## Begin

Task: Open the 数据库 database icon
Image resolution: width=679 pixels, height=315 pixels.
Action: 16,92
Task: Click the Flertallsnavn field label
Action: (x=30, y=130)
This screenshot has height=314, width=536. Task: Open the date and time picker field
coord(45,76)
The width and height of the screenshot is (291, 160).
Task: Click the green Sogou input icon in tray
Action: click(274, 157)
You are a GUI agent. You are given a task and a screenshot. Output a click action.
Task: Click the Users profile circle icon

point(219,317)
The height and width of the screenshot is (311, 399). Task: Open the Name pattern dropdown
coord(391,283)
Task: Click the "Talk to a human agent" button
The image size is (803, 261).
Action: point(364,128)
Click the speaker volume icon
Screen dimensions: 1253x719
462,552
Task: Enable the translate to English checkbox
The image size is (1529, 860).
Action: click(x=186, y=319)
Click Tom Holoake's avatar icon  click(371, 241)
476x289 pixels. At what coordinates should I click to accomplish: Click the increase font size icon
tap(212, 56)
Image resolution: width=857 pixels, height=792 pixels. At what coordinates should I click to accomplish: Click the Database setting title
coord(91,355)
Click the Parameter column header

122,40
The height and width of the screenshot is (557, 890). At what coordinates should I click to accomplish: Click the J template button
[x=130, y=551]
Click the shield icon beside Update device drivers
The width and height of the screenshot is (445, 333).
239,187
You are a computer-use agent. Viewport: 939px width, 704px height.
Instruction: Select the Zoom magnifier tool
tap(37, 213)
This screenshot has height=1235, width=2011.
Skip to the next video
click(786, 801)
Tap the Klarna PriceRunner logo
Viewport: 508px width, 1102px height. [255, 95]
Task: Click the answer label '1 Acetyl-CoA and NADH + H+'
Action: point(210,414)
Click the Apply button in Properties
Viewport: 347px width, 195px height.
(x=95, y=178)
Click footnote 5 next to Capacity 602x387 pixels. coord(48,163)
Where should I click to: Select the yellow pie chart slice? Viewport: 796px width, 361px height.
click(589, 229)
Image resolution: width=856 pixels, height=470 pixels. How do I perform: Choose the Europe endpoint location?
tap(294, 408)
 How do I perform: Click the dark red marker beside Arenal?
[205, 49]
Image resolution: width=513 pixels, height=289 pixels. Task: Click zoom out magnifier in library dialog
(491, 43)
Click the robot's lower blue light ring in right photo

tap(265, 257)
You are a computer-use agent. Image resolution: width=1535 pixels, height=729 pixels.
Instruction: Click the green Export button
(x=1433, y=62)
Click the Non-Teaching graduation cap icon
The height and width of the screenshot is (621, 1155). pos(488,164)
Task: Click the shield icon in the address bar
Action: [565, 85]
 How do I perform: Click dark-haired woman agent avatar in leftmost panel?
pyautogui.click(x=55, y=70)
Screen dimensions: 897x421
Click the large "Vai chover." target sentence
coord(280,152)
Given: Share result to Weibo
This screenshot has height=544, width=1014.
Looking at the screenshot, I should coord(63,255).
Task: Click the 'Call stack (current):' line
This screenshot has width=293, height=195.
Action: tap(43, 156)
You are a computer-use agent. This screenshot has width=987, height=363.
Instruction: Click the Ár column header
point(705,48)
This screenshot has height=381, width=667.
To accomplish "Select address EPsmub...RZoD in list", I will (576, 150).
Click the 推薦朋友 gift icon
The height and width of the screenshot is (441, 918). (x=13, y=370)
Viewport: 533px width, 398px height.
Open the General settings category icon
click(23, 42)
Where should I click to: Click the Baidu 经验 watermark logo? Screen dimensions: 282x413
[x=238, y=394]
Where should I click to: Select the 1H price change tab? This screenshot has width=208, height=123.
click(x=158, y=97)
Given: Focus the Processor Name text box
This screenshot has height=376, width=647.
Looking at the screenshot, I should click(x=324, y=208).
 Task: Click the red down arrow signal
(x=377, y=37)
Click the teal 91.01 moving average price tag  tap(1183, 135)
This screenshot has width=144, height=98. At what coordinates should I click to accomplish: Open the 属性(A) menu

## End

◆ **STATED TASK**: Identify every line in the rows above that contains the string "Open" and copy each such line. Treat uppercase and lowercase as different.

◆ **TASK ANSWER**:
Task: Open the 数据库 database icon
This screenshot has height=314, width=536. Task: Open the date and time picker field
The height and width of the screenshot is (311, 399). Task: Open the Name pattern dropdown
Open the General settings category icon
This screenshot has width=144, height=98. At what coordinates should I click to accomplish: Open the 属性(A) menu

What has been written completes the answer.